Connected TV advertising enables granular audience targeting while complementing the broad reach of linear TV. With audience fragmentation on the rise, CTV enables pharma marketers to reach specific patient segments, ensuring messages connect with those most likely to benefit. Unlike linear TV’s broad reach, CTV’s data-driven approach allows for precise targeting, making it effective for both direct-to-consumer (DTC) and healthcare provider (HCP) campaigns. Since some streaming platforms remain ad-free, pharma brands need a strategy that integrates both CTV and linear TV for a seamless customer experience.
Both linear and connected TV can help create a seamless, data-driven advertising strategy. While marketers often segment budgets between linear, local, and streaming TV, audiences perceive it all as a single TV experience. The most effective strategy for building an audience across both channels involves treating linear and CTV as one holistic ecosystem, ensuring optimal reach and frequency while minimizing wasted impressions. By leveraging cross-channel technology, marketers can deduplicate reach, avoid over-saturation, and strategically allocate investments across both platforms. This connected channels strategy not only enhances brand awareness but also drives measurable performance by maximizing unique audience engagement and response rates, delivering customer-centric engagement throughout the omnichannel journey.
Case Study: How TV Boosted Conversions for a Medical Brand
Here is the case study that shows why this is important to include TV advertising in an omnichannel marketing strategy.
A national medical device company wanted to determine the true impact their national linear TV campaign had on driving new customers. While they observed an increase in web traffic during the campaign, they struggled to distinguish whether these conversions were directly attributable to TV or influenced by other marketing channels.
The brand leveraged TV+® Incremental Lift Studies for Linear TV to statistically assess the lift in conversions driven by their linear campaign with a test and control methodology designed to highlight what TV drove, not what TV touched!
Campaign results:
- 130% increase in website entrances
- 360% increase in overall traffic
- 439% increase in incremental conversions
Conclusion. Why include TV Ads in an Omnichannel Pharma Marketing Strategy?
- Precision and Targeted Messaging. Pharma brands can achieve greater accuracy in directing their messaging to specific patient populations through audience-based targeting. Simulmedia’s TV+ platform provides data-driven Pharmaceutical TV advertising services with targeting beyond typical age and gender. Brands can gain insights and reach customers with higher accuracy, whether they are 55+ golf players in Florida or 18+ diabetic glucose monitor users.
- Data-Driven Ad Buying. Pharmaceutical brands are heavily embracing data-driven ad buying to increase brand impact.

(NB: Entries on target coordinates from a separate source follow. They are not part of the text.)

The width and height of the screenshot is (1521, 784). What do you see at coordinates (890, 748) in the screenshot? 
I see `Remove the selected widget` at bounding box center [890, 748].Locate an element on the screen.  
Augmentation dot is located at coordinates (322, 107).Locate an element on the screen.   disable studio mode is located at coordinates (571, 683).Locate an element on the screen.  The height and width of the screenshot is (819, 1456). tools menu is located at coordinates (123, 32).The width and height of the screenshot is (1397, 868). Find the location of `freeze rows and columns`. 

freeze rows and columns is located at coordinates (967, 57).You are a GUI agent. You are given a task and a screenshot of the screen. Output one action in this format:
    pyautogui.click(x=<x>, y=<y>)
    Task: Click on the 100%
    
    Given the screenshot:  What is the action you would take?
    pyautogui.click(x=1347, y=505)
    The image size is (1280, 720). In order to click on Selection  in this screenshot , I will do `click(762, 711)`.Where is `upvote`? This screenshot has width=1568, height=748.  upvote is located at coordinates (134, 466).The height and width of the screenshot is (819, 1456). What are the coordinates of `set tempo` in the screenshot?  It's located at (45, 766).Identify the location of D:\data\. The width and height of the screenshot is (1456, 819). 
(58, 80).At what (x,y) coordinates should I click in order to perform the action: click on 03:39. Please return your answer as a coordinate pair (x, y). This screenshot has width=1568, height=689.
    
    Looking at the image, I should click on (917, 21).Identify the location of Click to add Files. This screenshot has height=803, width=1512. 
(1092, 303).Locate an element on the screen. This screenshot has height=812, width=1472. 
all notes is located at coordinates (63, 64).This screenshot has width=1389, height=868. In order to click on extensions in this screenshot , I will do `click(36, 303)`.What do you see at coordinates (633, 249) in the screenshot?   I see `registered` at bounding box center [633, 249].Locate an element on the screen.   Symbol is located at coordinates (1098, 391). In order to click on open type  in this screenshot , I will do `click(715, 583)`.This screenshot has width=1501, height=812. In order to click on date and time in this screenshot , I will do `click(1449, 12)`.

- Enhanced Engagement and Opt-ins. Omnichannel marketing, including TV, helps pharmaceutical companies engage with audiences by providing highly relevant content and added value, motivating them to opt in for communication on digital channels.
- Unified Communication and Brand Awareness. TV contributes to a unified image and clear brand message by aligning messaging across different channels. This consistency reinforces brand awareness.
- Increased Touchpoints. Omnichannel marketing, with TV as a component, increases the number and variety of touchpoints with the target audience through digital channels and diverse formats.
- Virtual Care and Medicine. Pharma companies are recognizing the importance of virtual communication and integration across channels, with a focus on new modes of engagement, which include TV.